Ce que je vais vous raconter ici est une pure fiction. Une spéculation. Je ne connais pas le secret du Juge Delisle et je ne sais même pas s’il a un secret. J’ai pensé à écrire ce texte en lisant la chronique de Yves Boisvert, dans La Presse du vendredi 15.
J’ai hésité à l’écrire. J’y pensais depuis longtemps, mais réserve durant un processus judiciaire en marche, puis, quand ce processus est arrivé à terme, une certaine pudeur, vis-à-vis ceux qui sont personnellement concernés. Ils ont droit à ce que tous et chacun ne prennent pas prétexte de leur malheur pour pondre des lignes agate à se faire de la pub, en prétendant qu’ils ont trouvé quelque chose.
Puis, j’ai senti chez Boisvert, un chroniqueur que je respecte, le même malaise que je ressens depuis le début de cette affaire : le Juge Delisle n’a pas un profil d’assassin. Boisvert est perplexe et je pense que j’ai le droit de l’être aussi. Je pense même que le devoir de réserve et la pudeur ne tiennent pas, si l’on croit qu’on peut dire un mot pour faire avancer la justice.. Alors j’ai choisi de dire ce qui me trotte dans la tête. Ce n’est pas une révélation… mais c’est un scénario qui expliquerait bien des choses.
Imaginez …
… Tout ne va pas bien pour le couple Delisle. Elle est malade, handicapée, souffrante et ça ne peut aller que de mal en pis. Il est vieux, la vie et ses défis sont derrière lui, il n’y a plus de joie pour lui dans les quelques années qui lui reste. Il y a cette affection qu’il partage avec une autre femme, mais, à son âge c’est un sentiment qui n’en mène large que parce que la vie est bien étroite. On ne tue pas à 77 ans pour rejoindre une maîtresse. Je le sais : j’ai 77 ans.
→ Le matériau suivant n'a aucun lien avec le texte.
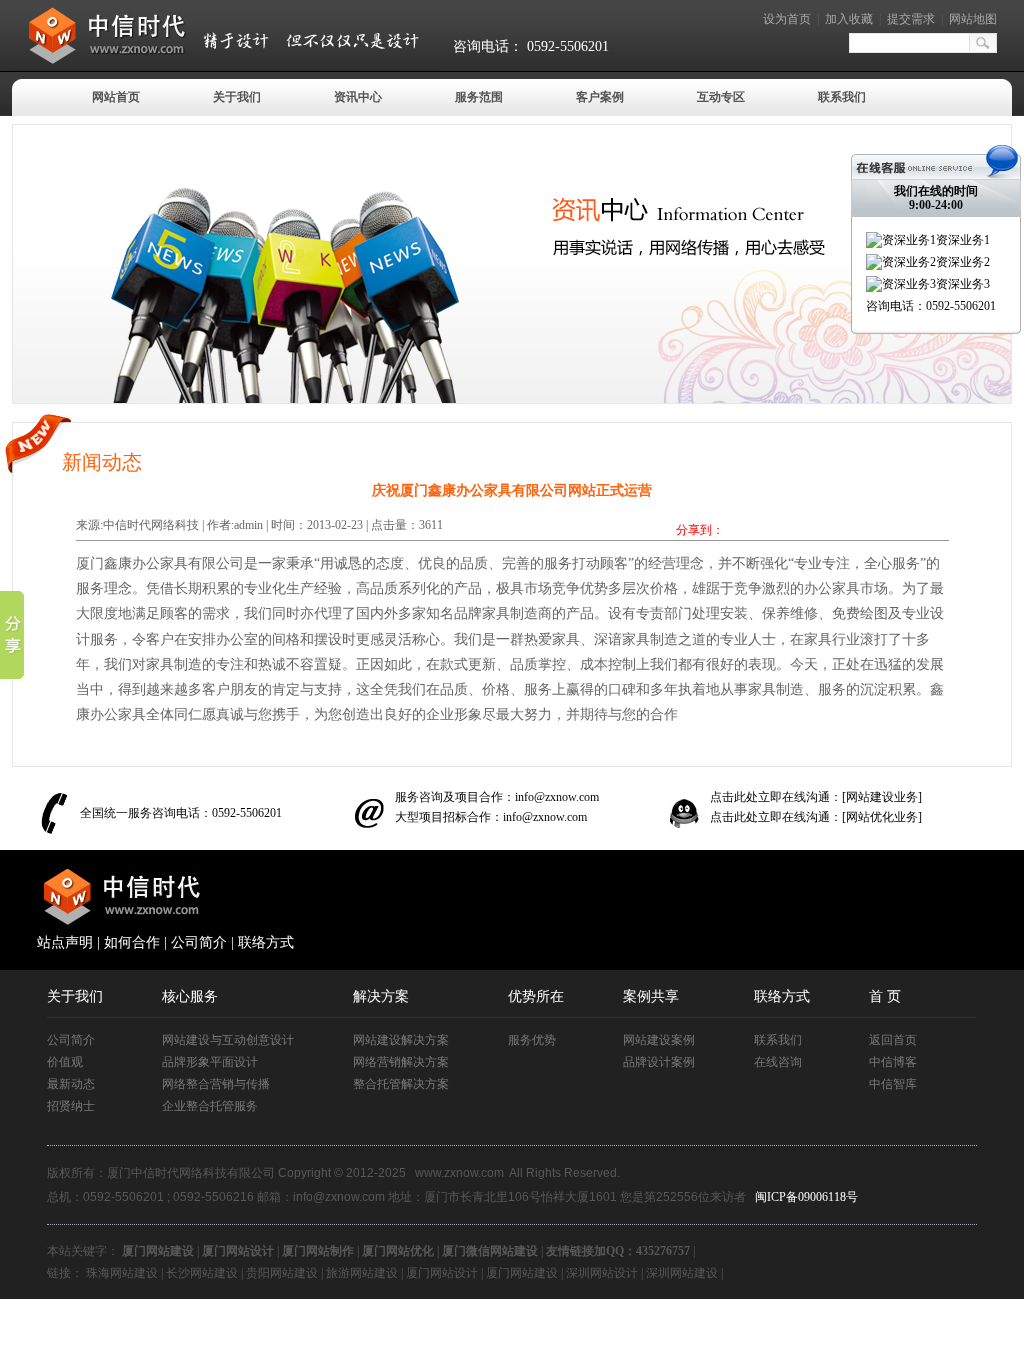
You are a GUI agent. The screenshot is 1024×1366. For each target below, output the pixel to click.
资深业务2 (963, 262)
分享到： (700, 530)
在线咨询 (778, 1062)
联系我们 (778, 1040)
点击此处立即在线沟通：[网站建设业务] (816, 797)
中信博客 (893, 1062)
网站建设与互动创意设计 (228, 1040)
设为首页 (787, 19)
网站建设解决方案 (401, 1040)
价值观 (65, 1062)
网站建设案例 (659, 1040)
La vie n’est pas drôle pour le couple Delisle.
Quand il n’y a plus de joie, la hargne s’installe. L’impatience vient pas vagues. On la regrette, on s’excuse, on recommence… On voudrait que ça finisse. Celle qui souffre dans sa chair, surtout, voudrait que ça finisse. Elle parle de suicide. Elle lui en parle. Un peu pour le culpabiliser… Mais l’idée fait son chemin. Car il n’y a pas d’autre issue et elle le sait. Nous le savons tous, mais quand on est cloué a une chaise on a plus de temps pour y penser. Pour apprivoiser l’idée de simplement en finir…
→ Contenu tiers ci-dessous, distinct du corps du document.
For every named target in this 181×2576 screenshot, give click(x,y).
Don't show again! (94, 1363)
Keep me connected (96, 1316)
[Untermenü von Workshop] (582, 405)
Elle lui en parle et il culpabilise. Il se sent coupable de même penser qu’il pourrait se sentir soulagé si elle prenait la décision d’en finir. Lui la tuer ? Ridicule. Impensable. Ce serait la contradiction totale de tous ses principes et de toute sa vie. En bonne logique il sait bien que la mort est la seule issue, pour lui comme pour elle, comme pour tout le monde, mais ce n’est pas son affaire. On lui a appris jeune, dans les années « 30 et « 40, que c’est Dieu qui s’en occupait. Mais en bonne lucidité, il doit bien s’admettre que, si elle partait la première, elle n’y perdrait rien , mais que ses dernières années à lui seraient moins pénibles. Cette idée de son suicide à elle peut devenir un non-dit entre eux. Un non-dit bien lourd.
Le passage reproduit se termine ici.